[Exercise prompt] Scan the entries below for the string "holes" and copy every line where it turns up.

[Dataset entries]

##########

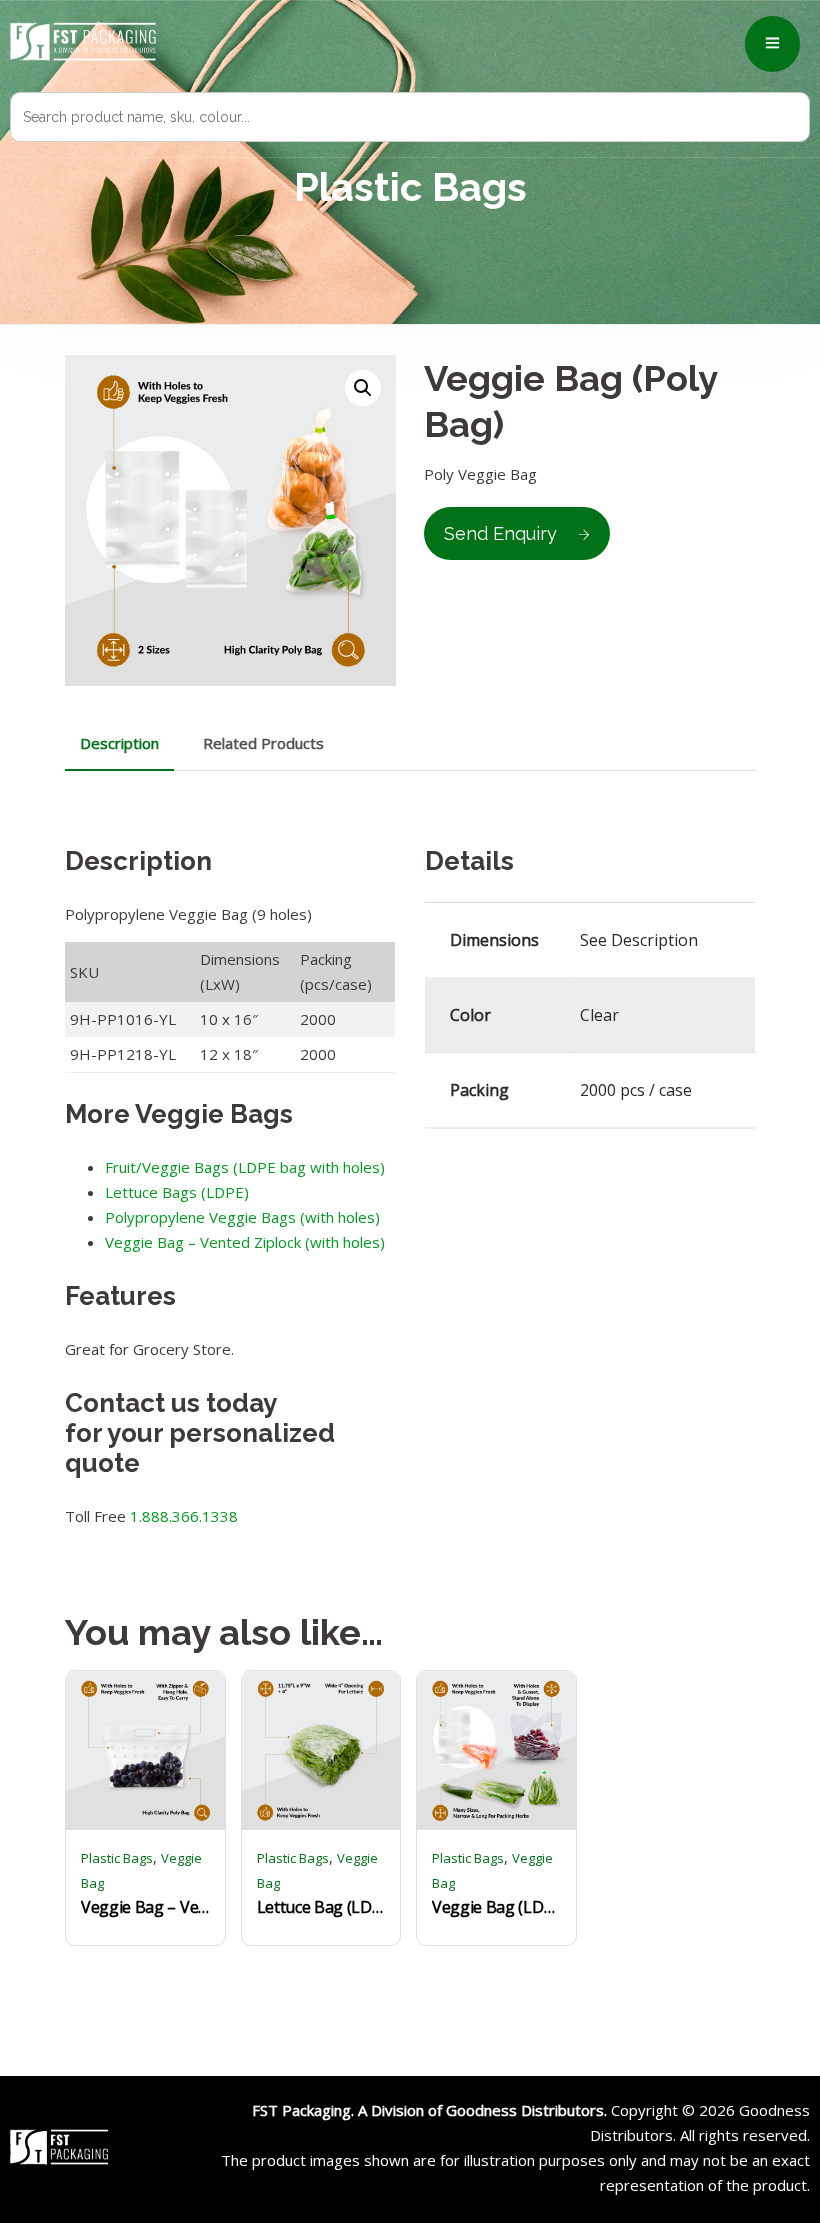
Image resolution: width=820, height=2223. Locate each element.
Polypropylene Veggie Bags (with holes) (242, 1217)
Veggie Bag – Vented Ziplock (145, 1907)
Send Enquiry (500, 533)
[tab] (119, 743)
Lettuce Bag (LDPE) (321, 1907)
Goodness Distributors (525, 2110)
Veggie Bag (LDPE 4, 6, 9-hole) (496, 1907)
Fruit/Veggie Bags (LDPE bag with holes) (245, 1167)
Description (119, 743)
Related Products (263, 743)
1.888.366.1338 (184, 1516)
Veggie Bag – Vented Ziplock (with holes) (245, 1242)
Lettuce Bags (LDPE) (177, 1192)
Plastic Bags (117, 1858)
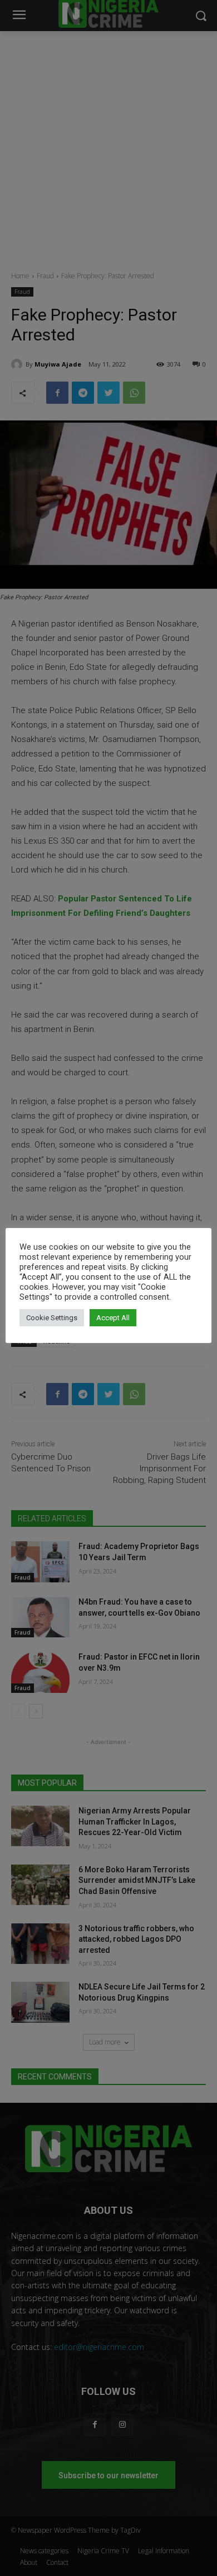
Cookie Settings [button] (51, 1318)
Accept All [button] (113, 1318)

##########

[Reply]
Polypropylene Veggie Bags (with holes) (242, 1217)
Fruit/Veggie Bags (LDPE bag with holes) (245, 1167)
Veggie Bag – Vented Ziplock (with holes) (245, 1242)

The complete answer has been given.